Credit card smarts
A credit card is a pretty useful tool when incorporated with wise financial management for the everyday consumer. Apart from the ability to derive rewards and manage cash flow better, it also serves as a way to build a good credit profile which benefits the user through better terms when seeking financing. Despite the perceived benefits, a lot of people scorn credit cards under the general negative stigma of debt being bad and a credit card being the financial tool which will sink them. However, today’s article will dispel these concerns and show the benefits of using a credit card with sound financial planning.
A credit card is an instrument issued by a bank or financial services company that allows you to borrow funds to pay for goods and services at merchants which accept them. While credit cards tend to have the highest levels of effective annual interest rates (EAIR) and annual percentage rates, these are only applied against your statement balance when you don’t pay it off in full by the due or payment date. Otherwise, the only fees you might pay for a credit card is the annual fee, which might be waived if you spend a certain amount for a period with that card.
There are some key terms which need to be discussed when talking about a credit card. These include:
*Billing cycle – This is the period when transactions done with your card is recorded. It tends to be 30 days between each cycle and might be longer if the closing date on that billing cycle falls on a weekend.

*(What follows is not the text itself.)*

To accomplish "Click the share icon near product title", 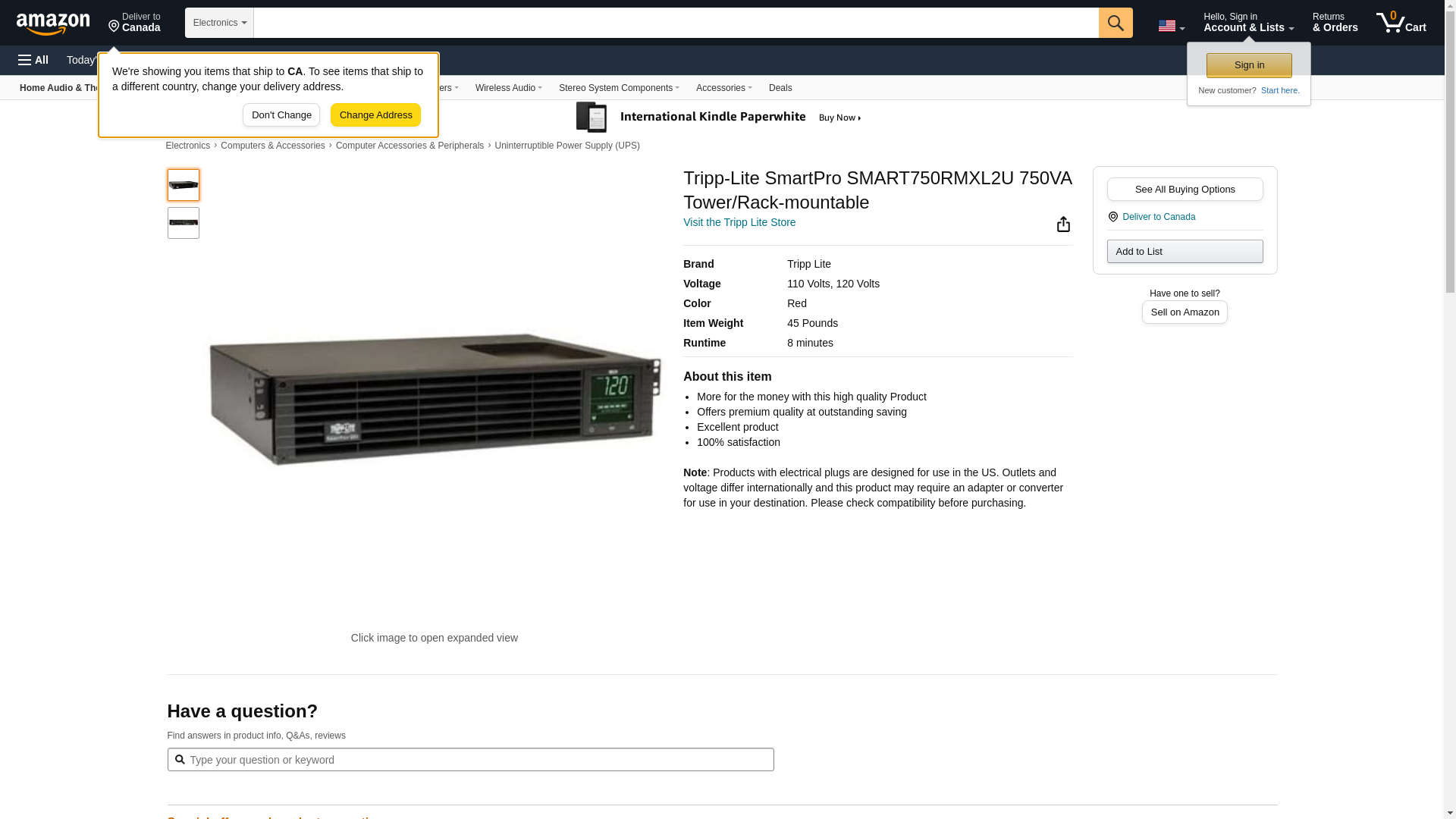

*Credit limit – This is the amount of funds extended for you to use on your credit card. If you go above the card limit, you will likely be in overdraft and might incur overdraft fees. If there’s an overdraft limit, then any transaction up to that point would be processed and approved. Otherwise, the transaction would be declined.
*Due/payment date – This is when you must pay off the statement balance on your card. The payment date tends to be six days before the end of your billing cycle. If you don’t pay anything by this date, you would likely incur a late fee.
*Minimum payment – This is the minimum amount as a percentage of the statement balance or a fixed amount which must be paid in order to keep the card in good standing and avoid additional penalties.
*Monthly statement – This is a document generated at the end of the billing cycle which shows all the transactions conducted in that period. It will list all transactions, where services were paid for, the times the cardholder repaid the amount owed, and possible creditor life insurance payments on that card. It would also show how much credit was available at the end of the billing cycle, the payment date, and the billing cycle for that period.
So how does a credit card allow someone to optimise cash flow and benefit from using it? Let’s say you want to buy a refrigerator for $250,000, but only have $125,000 worth of savings, have $75,000 in disposable cash after paying bills from your salary, and a credit limit of $300,000 on your credit card. This means you are $50,000 short to buy the item. You could take out a hire purchase or credit arrangement with the vendor, but the total amount paid would effectively be probably $300,000 based on the arrangement.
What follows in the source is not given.